За два дня все сладилось, срифмовалось, легло на мелодию:
Не делили мы тебя и не ласкали,
А что любили – так это позади, —
Я ношу в душе твой светлый образ, Валя,
А Леша выколол твой образ на груди.
И в тот день, когда прощались на вокзале,
Я тебя до гроба помнить обещал, —
Я сказал: «Я не забуду в жизни Вали!»
«А я – тем более!» – мне Леша отвечал.
Вроде всё шуточки, а у ребят моих страсти сурьезные разыгрались:
И теперь реши, кому из нас с ним хуже,
И кому трудней – попробуй разбери:
У него – твой профиль выколот снаружи,
А у меня – душа исколота снутри.
«Изнутри» не влезло по размеру, но «снутри» даже лучше. Товарищ-то академиев не кончал. Но и не совсем деревня – нормальный городской мужик. Сейчас немножко сгустим красочки, слезу подпустим:
И когда мне так уж тошно, хоть на плаху, —
Пусть слова мои тебя не оскорбят, —
Я прошу, чтоб Леша расстегнул рубаху,
И гляжу, гляжу часами на тебя.
Может, лучше: «И гляжу не отрываясь на тебя»? Так, может, было бы правильнее, но «часами» – смешнее. А вот теперь – поворотик драматический, кульминация:
Но недавно мой товарищ, друг хороший,
Он беду мою искусством поборол:
Он скопировал тебя с груди у Леши
И на грудь мою твой профиль наколол.
У того мужика в автобусе, правда, не профиль был – фас, но кому это теперь важно? А вот и финал, этот куплет уже заранее сочинен, осталось только заполнить пару дырок. «Что моя та-та-та-та татуировка»… «Что-моя-люби-мая-тату-иров-ка» – не то. А точно – «моя»? Почему не ее? Ее же портрет-то… А что, если с такой предпоследней строкой:
Знаю я, своих друзей чернить неловко,
Но ты мне ближе и роднее оттого,
Что моя – верней, твоя – татуировка
Много лучше и красивше, чем его!
Ничего получилось. Молодец Вэ Высоцкий! Эт-то можно и людЯм показать!
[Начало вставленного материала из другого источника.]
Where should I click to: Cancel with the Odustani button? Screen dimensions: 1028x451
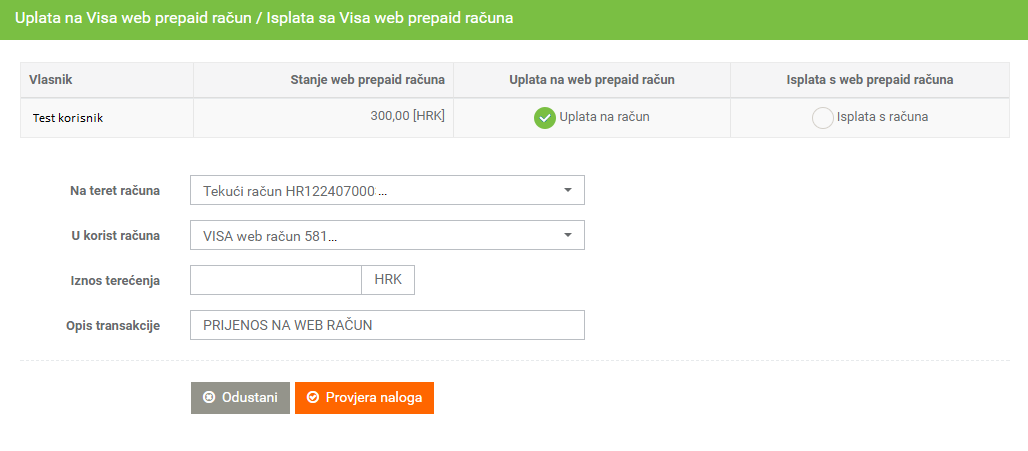point(240,398)
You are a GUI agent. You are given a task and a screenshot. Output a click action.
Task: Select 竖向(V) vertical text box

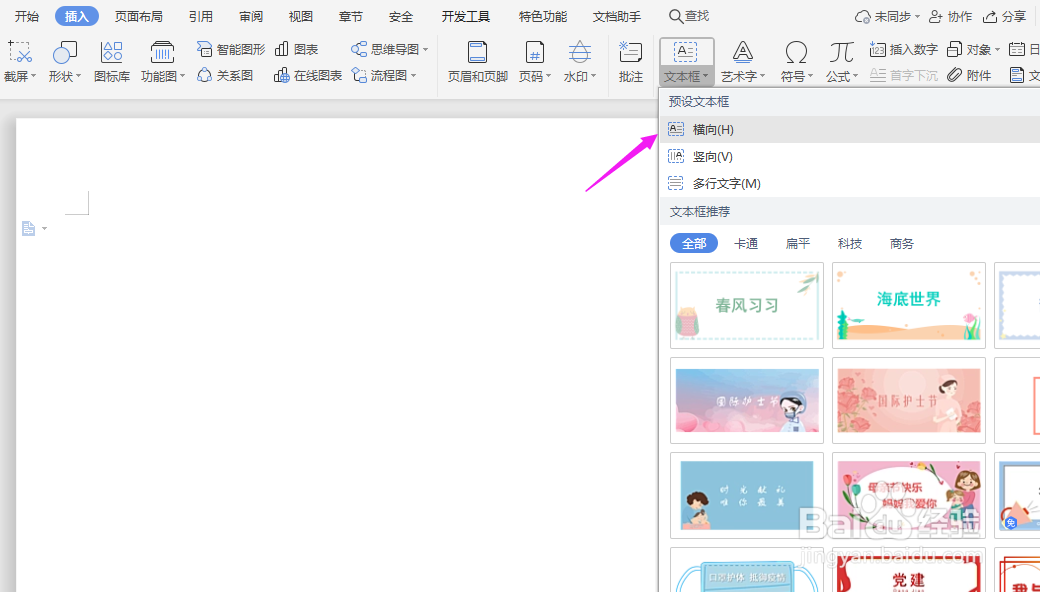(714, 156)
В Москве он хватается за телефон. Где-то пусто, где-то занято, наконец Макаров отвечает хриплым голосом, со вчерашнего бодуна: «Чего принести? Ну… поправиться». Прихватив с собой – все-таки – гитару, он берет в гастрономе два «огнетушителя» «Карданахи» и, нагруженный, поднимается к двери Артура.
Настроение игривое, игровое. Поставил одну бутыль на стол, соскоблил ножом сургуч, а в пробку воткнул подобранную с пола вилку.
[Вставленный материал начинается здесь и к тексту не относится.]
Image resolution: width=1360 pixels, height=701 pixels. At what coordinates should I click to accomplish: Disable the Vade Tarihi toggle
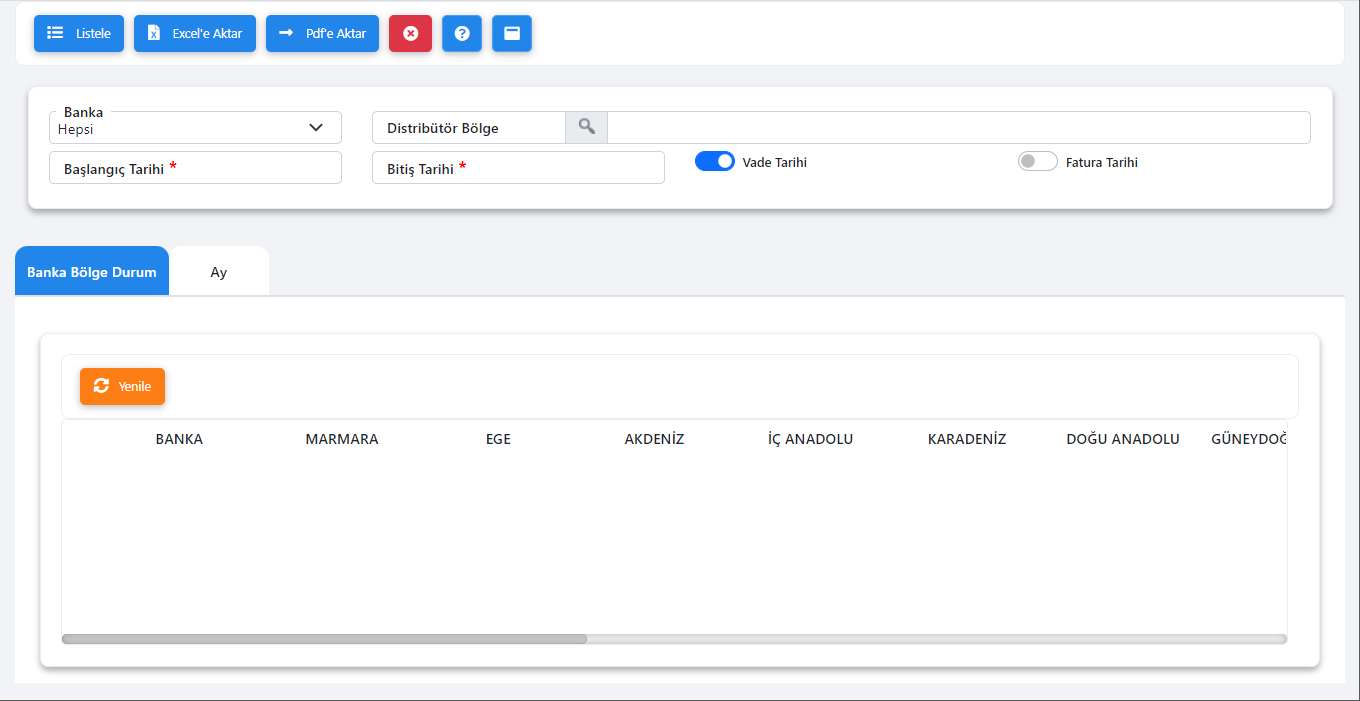715,161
– Арчик, меня тут недавно научили лихо открывать бутылки. Сейчас я ее толкну, она упа-дет, пере-вер-нется, ударится донышком, и пробка вылетит сама!
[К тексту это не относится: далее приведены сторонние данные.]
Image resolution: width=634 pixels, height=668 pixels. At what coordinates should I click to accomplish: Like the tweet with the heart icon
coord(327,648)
– Да что ты! Разобьется же бутылка. Я тебя тогда убью, б…
Но бутылка уже шлепается плашмя об пол. Мгновение – и зеленые осколки торчат из портвейновой лужи. Весело глядя на поникшего в скорбном молчании Макарова, он берется за вторую, готовясь в случае чего прыгнуть к двери. Загадал про себя: если удастся фокус, то я – поэт.
Теперь бутылка стукается об пол донышком и непостижимым образом уцелевает, а пробка хоть и не вылетает, но смещается, и ее ничего не стоит вытянуть, взявшись за вилку. Где стаканы?
– Вот видишь, а ты боялся.
Пока Артур потихоньку возвращается к жизни, Высоцкий как бы невзначай берет аккорд-другой. «Не делили мы тебя и не ласкали…»
Кончились и песня, и портвейн. Макаров снисходительно хмыкает:
– Смешно. А чья песня-то?
– Моя.
– Да иди ты!
– Ну точно моя!
– Тогда ты орел. Слетал бы еще в магазин, а?
Вечером они с Акимовым провожают Инну Кочарян в Севастополь. Он опять берет с собой гитару и, улучив подходящий момент, когда они уже уселись втроем в купе, а соседи еще не подоспели, осторожно предлагает:
– Хочешь, на дорожку покажу кое-что? Сам сочинил, а никто почему-то не верит. Говорят, что это из классики.
И самому себя интересно слушать стало. Совсем новое какое-то ощущение: ничего в словах не поменял, а песня как будто другая сделалась.
– Ничего, да? Ты Леве расскажи, ладно? Что я сам это написал.
Пора пробираться к выходу. Кое-кто в вагоне уже к нему присматривается с любопытством. Ладно, ребята, я еще всем вам когда-нибудь спою и сыграю. Вы хочете песен – их есть у меня!